● TASK TO CARRY OUT:
Please restate the entries below word for word, leaving out any pictures.

Collected data
Start of Block
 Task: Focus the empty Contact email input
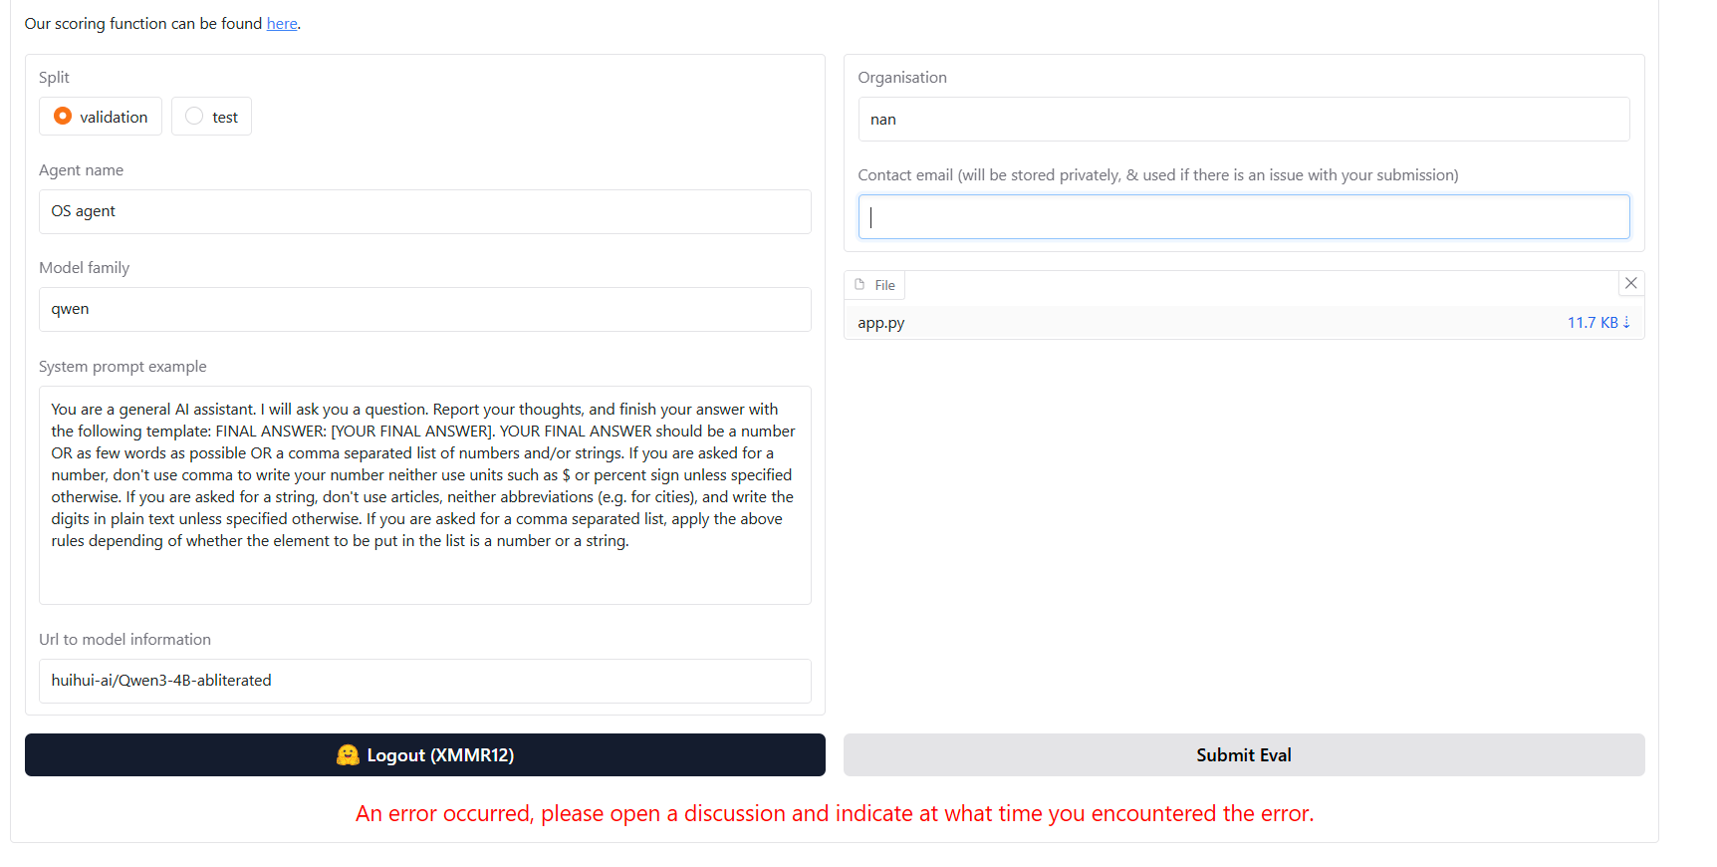point(1244,216)
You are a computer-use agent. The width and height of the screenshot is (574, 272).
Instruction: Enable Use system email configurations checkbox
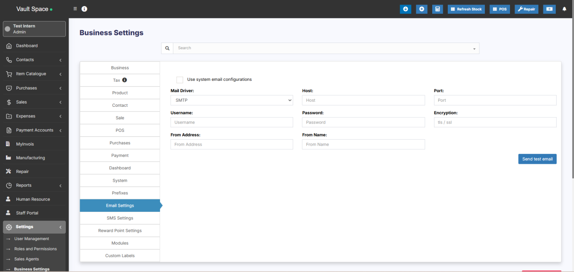click(180, 79)
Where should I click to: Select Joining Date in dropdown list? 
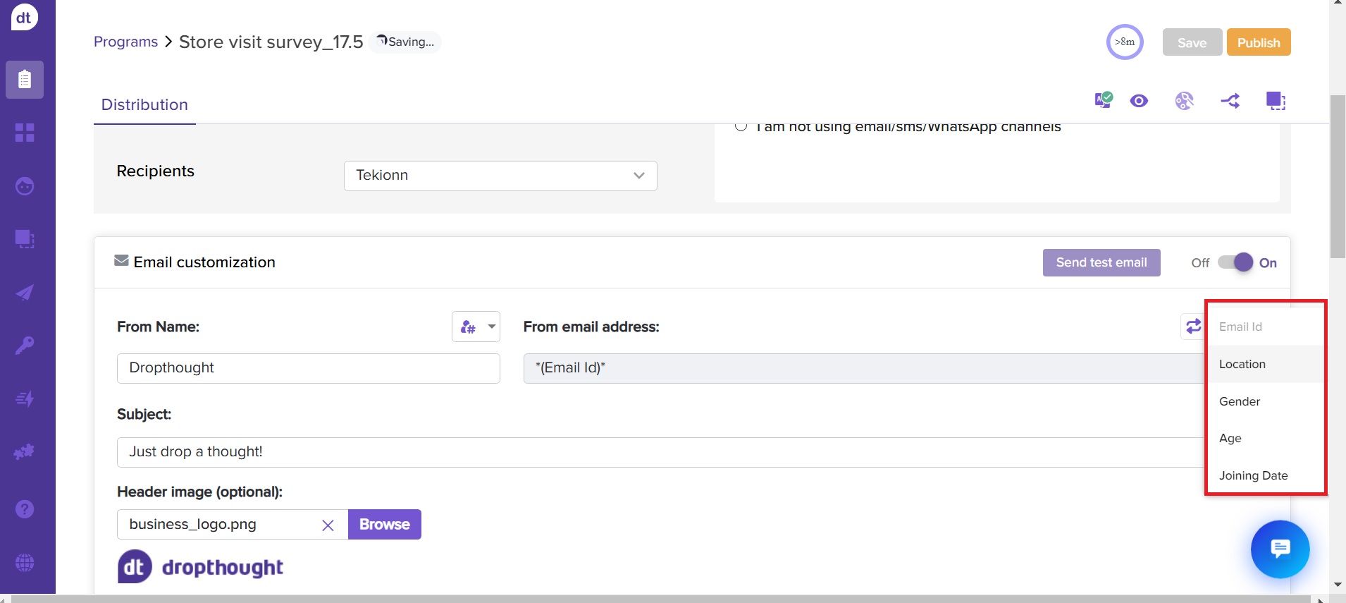[x=1253, y=475]
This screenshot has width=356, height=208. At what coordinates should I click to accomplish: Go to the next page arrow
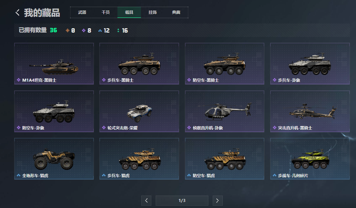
End of Block
● RESPONSE TO THE EXERCISE:
 Task: Focus the empty Contact email input
point(1244,216)
You are a computer-use agent. The width and height of the screenshot is (574, 272).
Instruction: Enable Use system email configurations checkbox
click(180, 79)
Where should I click to: Select Joining Date in dropdown list? 
[x=1253, y=475]
This screenshot has width=356, height=208. At what coordinates should I click to accomplish: Go to the next page arrow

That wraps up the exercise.